→ Extracted information:
"""
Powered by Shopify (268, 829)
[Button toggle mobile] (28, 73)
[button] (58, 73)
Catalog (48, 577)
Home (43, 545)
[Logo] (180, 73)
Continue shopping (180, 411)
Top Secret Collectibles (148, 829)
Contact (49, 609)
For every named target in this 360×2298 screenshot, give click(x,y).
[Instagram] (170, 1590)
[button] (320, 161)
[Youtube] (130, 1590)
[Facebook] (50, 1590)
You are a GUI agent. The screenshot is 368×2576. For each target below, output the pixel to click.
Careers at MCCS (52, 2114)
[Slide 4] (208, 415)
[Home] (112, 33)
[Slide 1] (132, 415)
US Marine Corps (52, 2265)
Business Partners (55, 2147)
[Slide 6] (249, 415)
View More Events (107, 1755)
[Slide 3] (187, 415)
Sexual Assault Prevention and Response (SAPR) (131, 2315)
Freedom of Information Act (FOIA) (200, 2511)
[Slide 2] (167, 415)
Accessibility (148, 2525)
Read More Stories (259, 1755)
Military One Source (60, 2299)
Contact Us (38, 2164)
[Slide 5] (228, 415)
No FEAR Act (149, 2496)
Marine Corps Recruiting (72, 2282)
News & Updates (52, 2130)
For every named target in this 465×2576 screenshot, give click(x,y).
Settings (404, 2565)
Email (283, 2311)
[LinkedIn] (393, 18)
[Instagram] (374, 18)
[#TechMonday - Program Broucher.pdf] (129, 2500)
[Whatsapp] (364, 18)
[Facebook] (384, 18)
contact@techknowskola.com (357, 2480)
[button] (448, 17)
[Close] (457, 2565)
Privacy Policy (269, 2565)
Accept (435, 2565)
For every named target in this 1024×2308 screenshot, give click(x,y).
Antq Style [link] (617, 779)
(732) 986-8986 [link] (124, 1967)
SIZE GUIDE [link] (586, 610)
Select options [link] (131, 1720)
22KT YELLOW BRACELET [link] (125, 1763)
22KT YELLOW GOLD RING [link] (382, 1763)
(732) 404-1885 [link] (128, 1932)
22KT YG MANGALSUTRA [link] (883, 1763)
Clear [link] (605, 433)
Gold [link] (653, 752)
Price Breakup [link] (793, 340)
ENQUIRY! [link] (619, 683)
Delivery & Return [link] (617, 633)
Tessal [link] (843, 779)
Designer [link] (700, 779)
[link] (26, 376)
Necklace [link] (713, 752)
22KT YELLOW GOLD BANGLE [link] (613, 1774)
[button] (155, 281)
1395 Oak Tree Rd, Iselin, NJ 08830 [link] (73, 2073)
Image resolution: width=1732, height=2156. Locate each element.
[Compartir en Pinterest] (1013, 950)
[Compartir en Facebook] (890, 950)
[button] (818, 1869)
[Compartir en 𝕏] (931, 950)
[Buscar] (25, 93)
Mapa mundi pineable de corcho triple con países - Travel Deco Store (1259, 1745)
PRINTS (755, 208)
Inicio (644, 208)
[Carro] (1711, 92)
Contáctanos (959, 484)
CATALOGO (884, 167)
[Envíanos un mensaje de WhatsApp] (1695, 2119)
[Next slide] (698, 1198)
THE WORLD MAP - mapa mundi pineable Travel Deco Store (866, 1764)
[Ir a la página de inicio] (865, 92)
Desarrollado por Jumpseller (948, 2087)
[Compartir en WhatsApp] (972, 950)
"""
→ Your instructions:
Retype every record above exactly.

→ Solution to the problem:
Powered by Shopify (268, 829)
[Button toggle mobile] (28, 73)
[button] (58, 73)
Catalog (48, 577)
Home (43, 545)
[Logo] (180, 73)
Continue shopping (180, 411)
Top Secret Collectibles (148, 829)
Contact (49, 609)
For every named target in this 360×2298 screenshot, give click(x,y).
[Instagram] (170, 1590)
[button] (320, 161)
[Youtube] (130, 1590)
[Facebook] (50, 1590)
You are a GUI agent. The screenshot is 368×2576. For each target below, output the pixel to click.
Careers at MCCS (52, 2114)
[Slide 4] (208, 415)
[Home] (112, 33)
[Slide 1] (132, 415)
US Marine Corps (52, 2265)
Business Partners (55, 2147)
[Slide 6] (249, 415)
View More Events (107, 1755)
[Slide 3] (187, 415)
Sexual Assault Prevention and Response (SAPR) (131, 2315)
Freedom of Information Act (FOIA) (200, 2511)
[Slide 2] (167, 415)
Accessibility (148, 2525)
Read More Stories (259, 1755)
Military One Source (60, 2299)
Contact Us (38, 2164)
[Slide 5] (228, 415)
No FEAR Act (149, 2496)
Marine Corps Recruiting (72, 2282)
News & Updates (52, 2130)
For every named target in this 465×2576 screenshot, give click(x,y).
Settings (404, 2565)
Email (283, 2311)
[LinkedIn] (393, 18)
[Instagram] (374, 18)
[#TechMonday - Program Broucher.pdf] (129, 2500)
[Whatsapp] (364, 18)
[Facebook] (384, 18)
contact@techknowskola.com (357, 2480)
[button] (448, 17)
[Close] (457, 2565)
Privacy Policy (269, 2565)
Accept (435, 2565)
For every named target in this 1024×2308 screenshot, give click(x,y).
Antq Style [link] (617, 779)
(732) 986-8986 [link] (124, 1967)
SIZE GUIDE [link] (586, 610)
Select options [link] (131, 1720)
22KT YELLOW BRACELET [link] (125, 1763)
22KT YELLOW GOLD RING [link] (382, 1763)
(732) 404-1885 [link] (128, 1932)
22KT YG MANGALSUTRA [link] (883, 1763)
Clear [link] (605, 433)
Gold [link] (653, 752)
Price Breakup [link] (793, 340)
ENQUIRY! [link] (619, 683)
Delivery & Return [link] (617, 633)
Tessal [link] (843, 779)
Designer [link] (700, 779)
[link] (26, 376)
Necklace [link] (713, 752)
22KT YELLOW GOLD BANGLE [link] (613, 1774)
[button] (155, 281)
1395 Oak Tree Rd, Iselin, NJ 08830 [link] (73, 2073)
Image resolution: width=1732, height=2156. Locate each element.
[Compartir en Pinterest] (1013, 950)
[Compartir en Facebook] (890, 950)
[button] (818, 1869)
[Compartir en 𝕏] (931, 950)
[Buscar] (25, 93)
Mapa mundi pineable de corcho triple con países - Travel Deco Store (1259, 1745)
PRINTS (755, 208)
Inicio (644, 208)
[Carro] (1711, 92)
Contáctanos (959, 484)
CATALOGO (884, 167)
[Envíanos un mensaje de WhatsApp] (1695, 2119)
[Next slide] (698, 1198)
THE WORLD MAP - mapa mundi pineable Travel Deco Store (866, 1764)
[Ir a la página de inicio] (865, 92)
Desarrollado por Jumpseller (948, 2087)
[Compartir en WhatsApp] (972, 950)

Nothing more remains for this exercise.